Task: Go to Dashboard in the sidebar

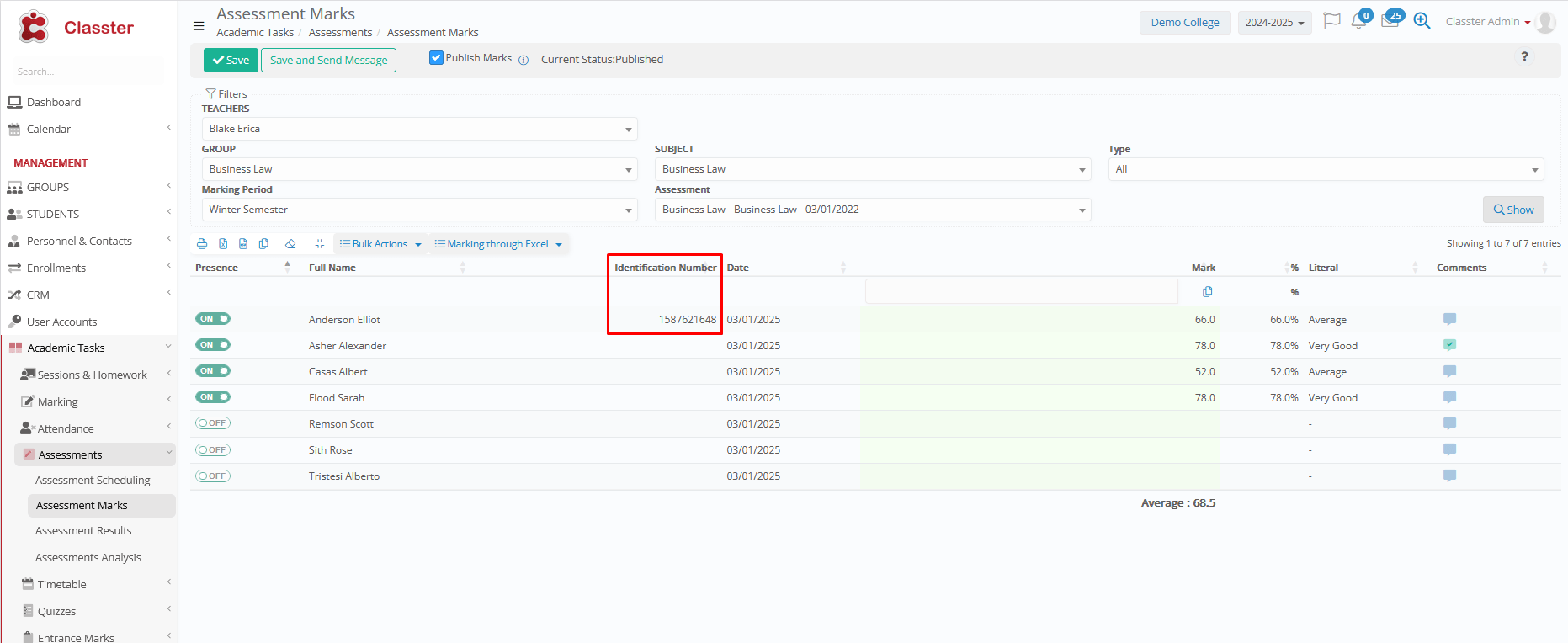Action: pyautogui.click(x=54, y=102)
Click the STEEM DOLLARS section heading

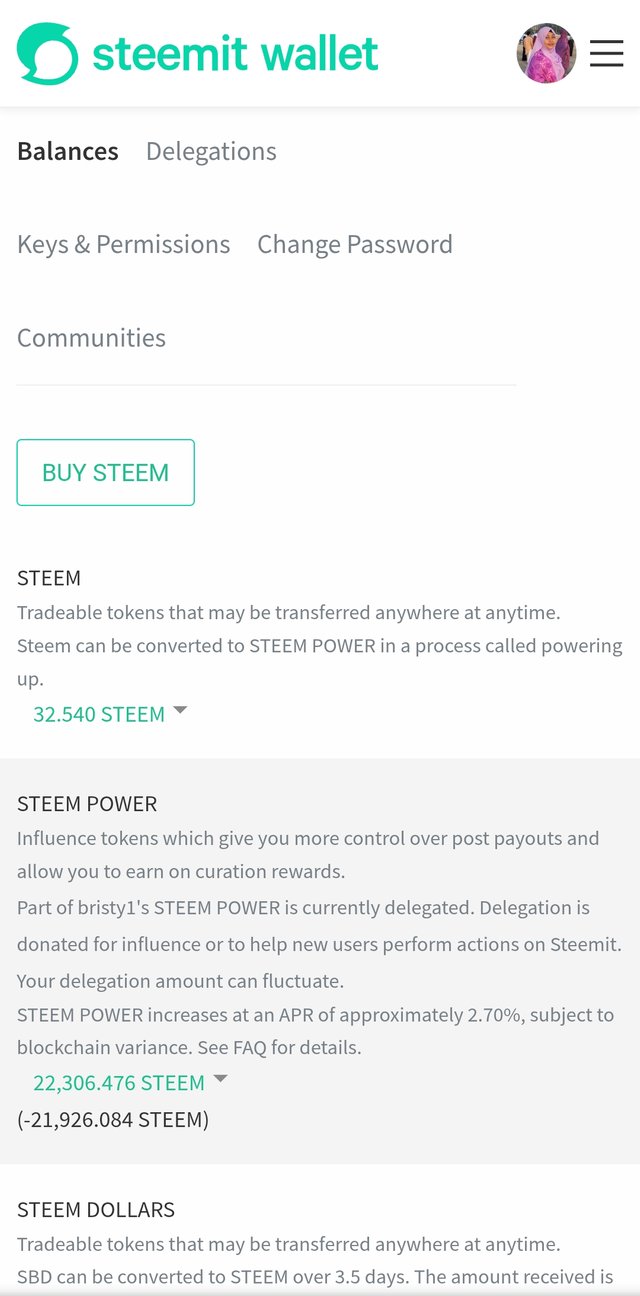pos(96,1210)
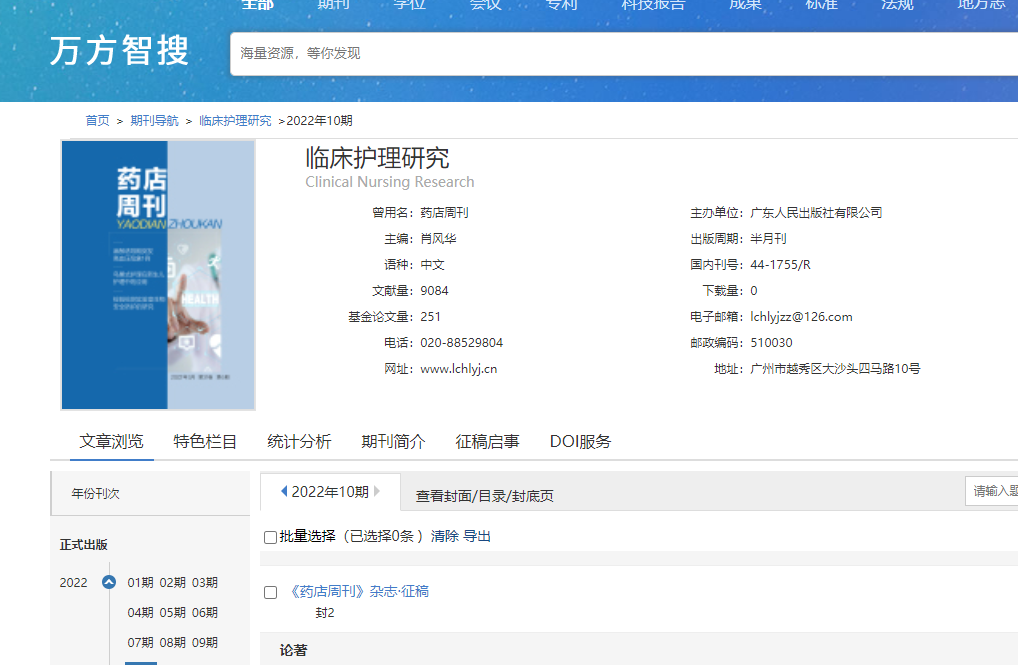Click the 期刊导航 breadcrumb link
This screenshot has height=665, width=1018.
coord(154,120)
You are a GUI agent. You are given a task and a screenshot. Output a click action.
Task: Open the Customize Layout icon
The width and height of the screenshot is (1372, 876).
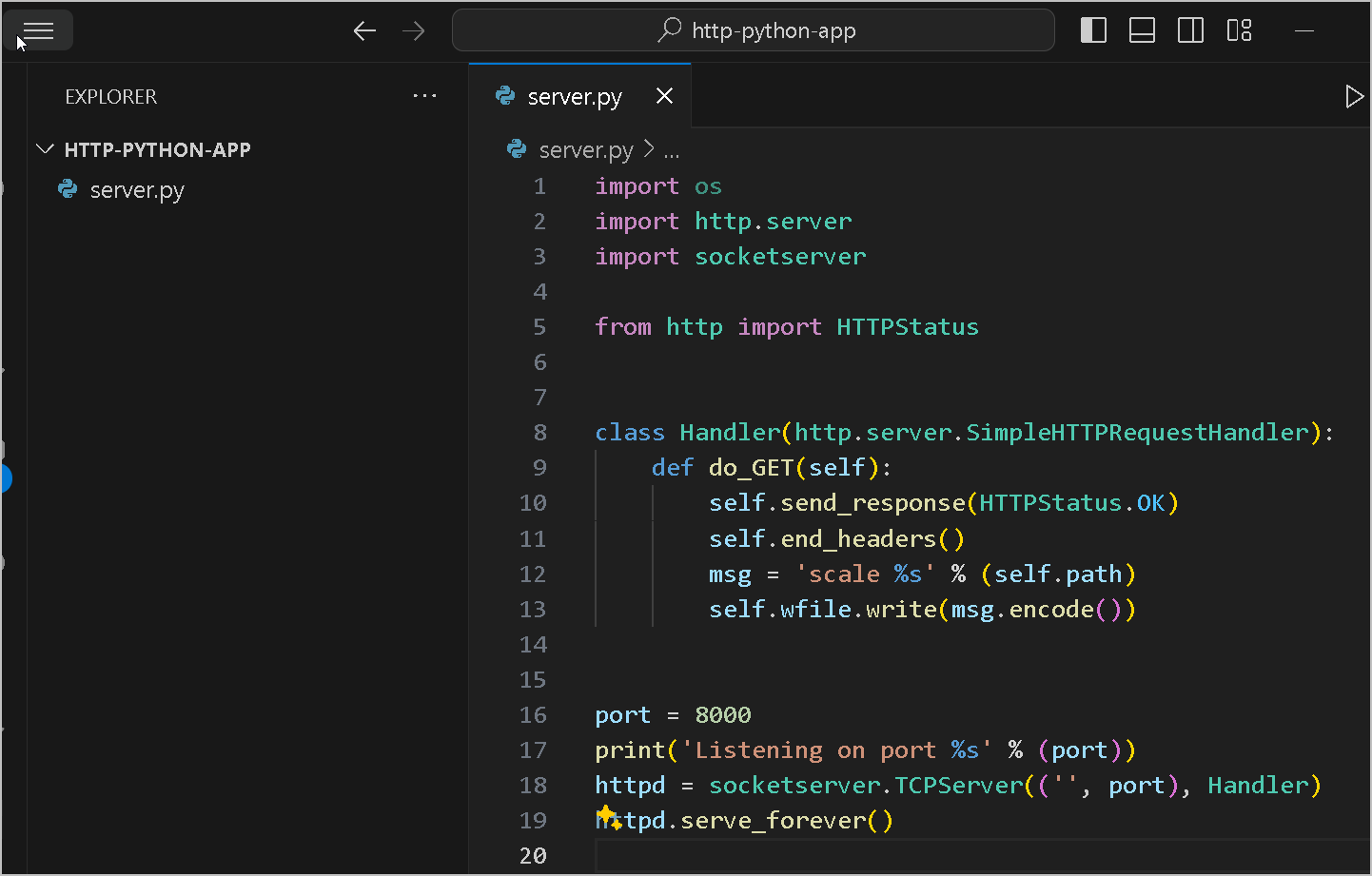(1239, 29)
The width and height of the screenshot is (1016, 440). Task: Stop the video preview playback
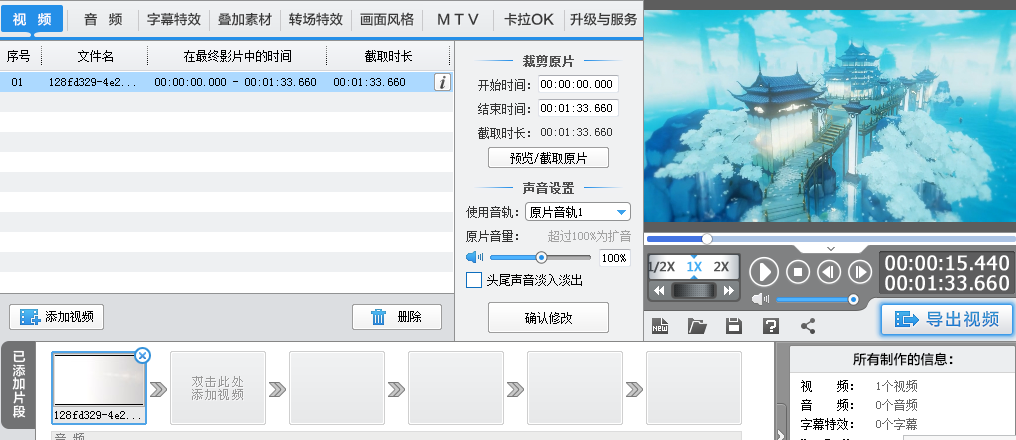coord(797,272)
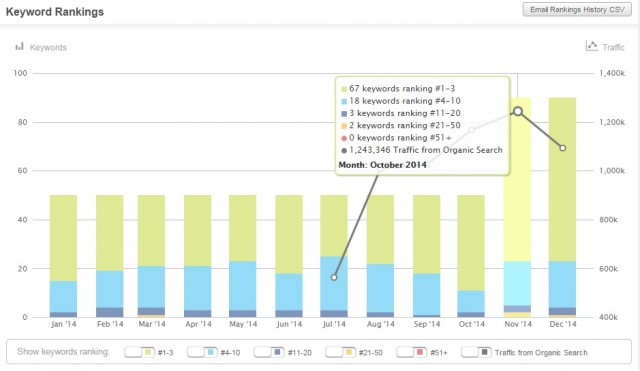Screen dimensions: 640x371
Task: Toggle the #11-20 keywords ranking switch
Action: pos(269,352)
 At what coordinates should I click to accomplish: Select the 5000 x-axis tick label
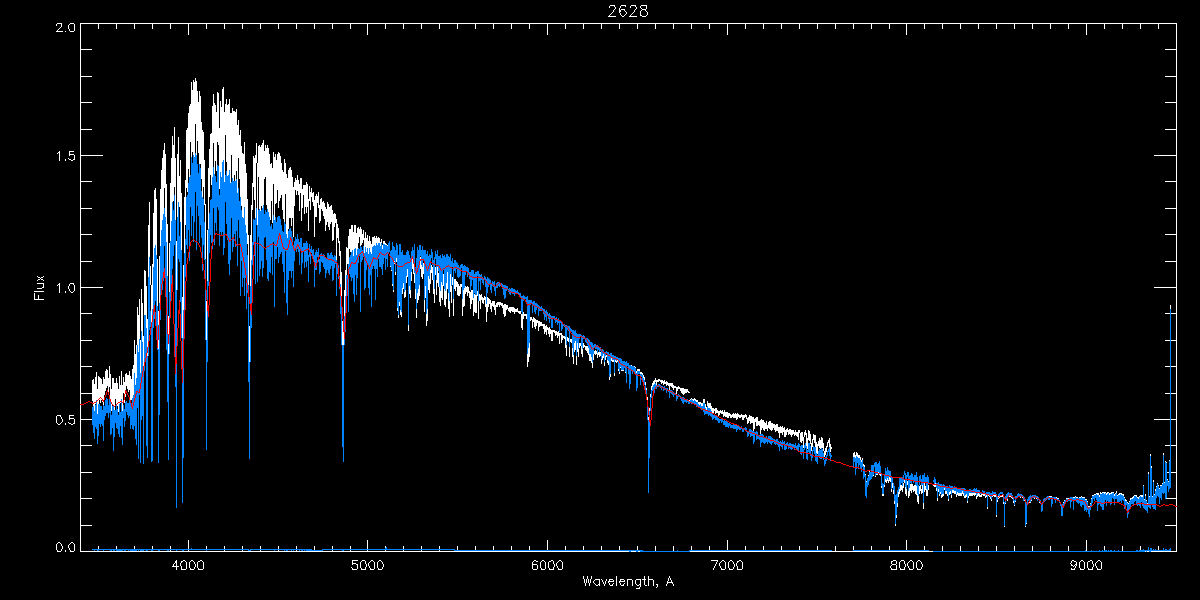[367, 564]
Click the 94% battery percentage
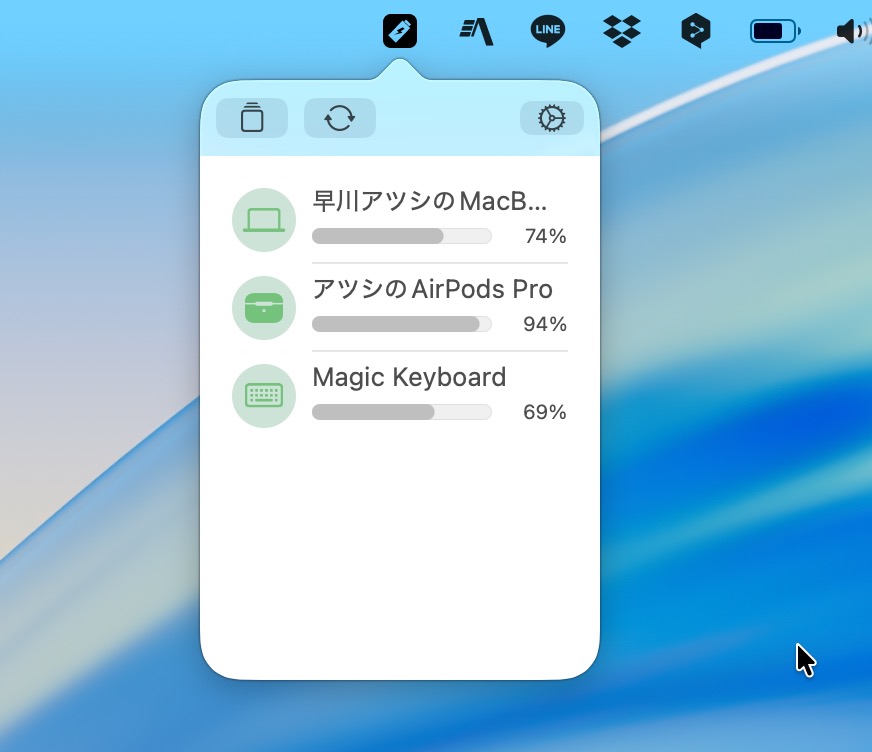This screenshot has width=872, height=752. (545, 324)
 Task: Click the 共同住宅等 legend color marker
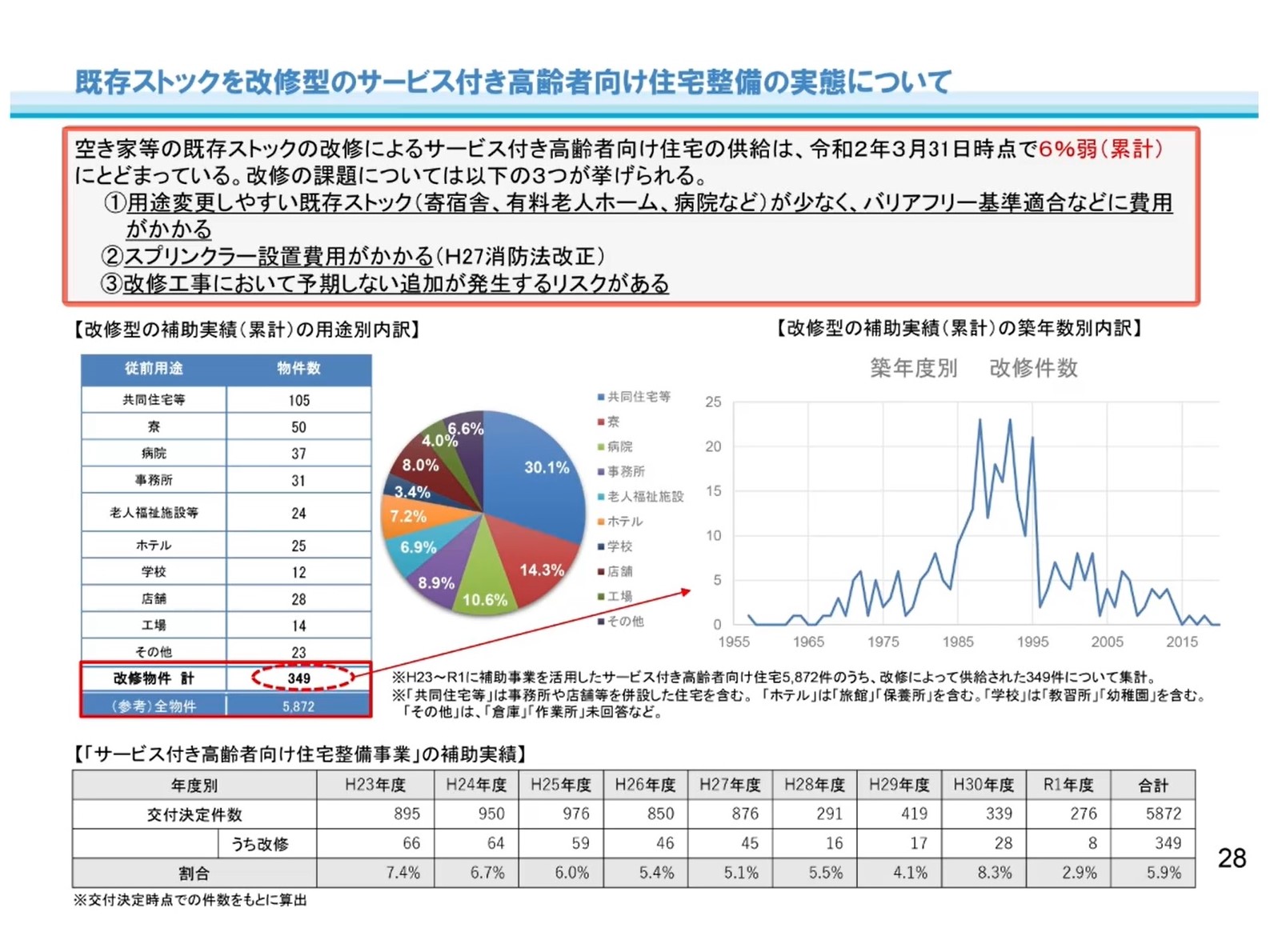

----

EXERCISE INSTRUCTIONS — For every entry, return its exact wording and leave out any image.

SOLUTION —
Task: Go to Dashboard in the sidebar

Action: pyautogui.click(x=54, y=102)
Click the STEEM DOLLARS section heading

pos(96,1210)
Click the 期刊导航 breadcrumb link
This screenshot has height=665, width=1018.
coord(154,120)
You are a GUI agent. You are given a task and a screenshot. Output a click action.
Task: Open the Customize Layout icon
The width and height of the screenshot is (1372, 876).
(1239, 29)
The width and height of the screenshot is (1016, 440). Task: Stop the video preview playback
coord(797,272)
Screen dimensions: 640x371
Task: Toggle the #11-20 keywords ranking switch
Action: pos(269,352)
 At what coordinates should I click to accomplish: Select the 5000 x-axis tick label
[367, 564]
Click the 94% battery percentage
This screenshot has width=872, height=752. (545, 324)
 Task: Click the 共同住宅等 legend color marker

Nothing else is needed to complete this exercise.